Lecture 4: Neuromimetic Navigation Strategies
Teacher: Benoît Girard
Navigation: communities of roboticians and neuroscientists intermingled
Robotics/Neuroscience: more or less same algorithms/concepts, but not the same motivations
Ideas more general than navigation ⇒ decision making, etc… (it could have nothing to do with vision)
Neural basis for navigation:
- Basal ganglia: for Reinforcement Learning
Superior Colliculus: several layers, one of them being a map of the visual field ⟹ there’s a mapping between the surface of the SC and the visual field
- communicates with basal ganglia
Taxonomy: different kinds of strategies:
- Target/Beacon approach: go straight toward the target
- Stimulus-triggered response
- Map-based: place-triggered (from place cells ⟶ model-free, you don’t have the transition function) VS topological/metric (model-based)
⟶ Complexity of spatial information processing is increasing.
Simpler taxonomy: response-based (at least 6 different strategies) VS map-based navigation
Ex: a rodent in a pool, looking for the platform (not to swim anymore). In this case, reaching the platform is rewarding in itself.
Hidden platform with a cue (ex: flag) to indicate it ⟹ aim = to select some cues among all, focus on the relevant ones (perceptual discrimination among all the visual cues).
The cues are not themselves linked to the relevant actions (the actions are up to the SC for instance)
We remove all the allocentric information, the animal look for food in a dark room: when it finds food, it goes back straight to the nest (in a straight pathway) ⇒ the animal has done path integration.
⟹ there’s no learning involved (you sum your accumulated movements mentally) BUT you accumulate errors → not reliable for navigation (to use just when you have no choice)
Grid cells are likely to be involved in this
1936: mutilated rats (deaf, blind, etc… → no allocentric input anymore) in a maze already trained to follow a complicated path by path-integration ⟶ end up finding their way in it
Praxis ⇒ supervized learning first, then use automated routine and idiothetic information
TD-learning with a discount factor → curse of dimensionality, too many repetitions needed
But advantage ⟶ easy computation (the price for it the long convergence time)
Other main drawback: to relearn something, it’s even longer than for the initialization
Other possibility: learn the graph of the location, then use this information to go from $A$ to $B$ ⟶ problem: shortest path linear in the number of vertices and edges ⇒ costly, compared to accessing the relevant values in an vector.
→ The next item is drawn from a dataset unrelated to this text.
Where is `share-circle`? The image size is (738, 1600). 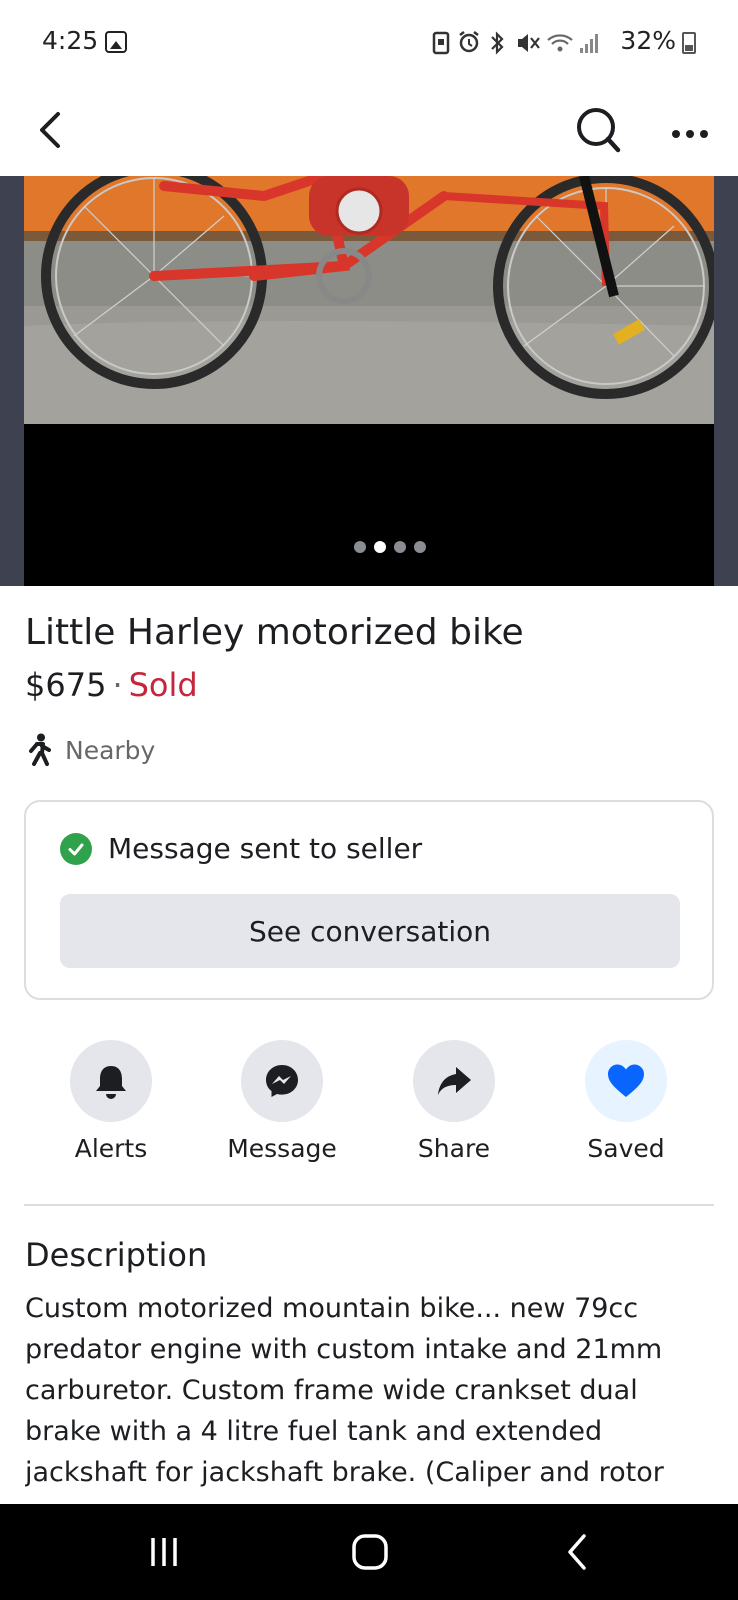 share-circle is located at coordinates (454, 1081).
Q-learning not practical → no reasoning on the structure of space, you may need to do a long backpropagation to learn that a path you explore leads to a state you know is not advantageous.
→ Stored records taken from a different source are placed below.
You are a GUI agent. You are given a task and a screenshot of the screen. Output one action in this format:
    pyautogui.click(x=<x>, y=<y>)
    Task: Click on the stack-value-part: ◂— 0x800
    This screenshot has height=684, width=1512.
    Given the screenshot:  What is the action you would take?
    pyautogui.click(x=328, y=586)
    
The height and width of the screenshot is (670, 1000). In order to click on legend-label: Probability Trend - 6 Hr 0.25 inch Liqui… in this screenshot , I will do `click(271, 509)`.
Egocentric sequential strategy
Learn based on sequences of your sensory input, not the places/locations you encounter.
You no longer use location as an input, but sensory information.
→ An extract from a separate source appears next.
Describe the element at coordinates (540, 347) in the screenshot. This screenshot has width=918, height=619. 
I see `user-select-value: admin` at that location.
Then: tradeoff to meet between location and sensory information.
Srategy combination: combine the Q-values estimations of differents system by summing them.
Ex: rat in a maze: the input might be, classically the intersections in the maze, but also the “shape of the corridor” (ex: T-shape intersection, straight corridor, etc…). Then, apply Q-learning to both of these and merge them.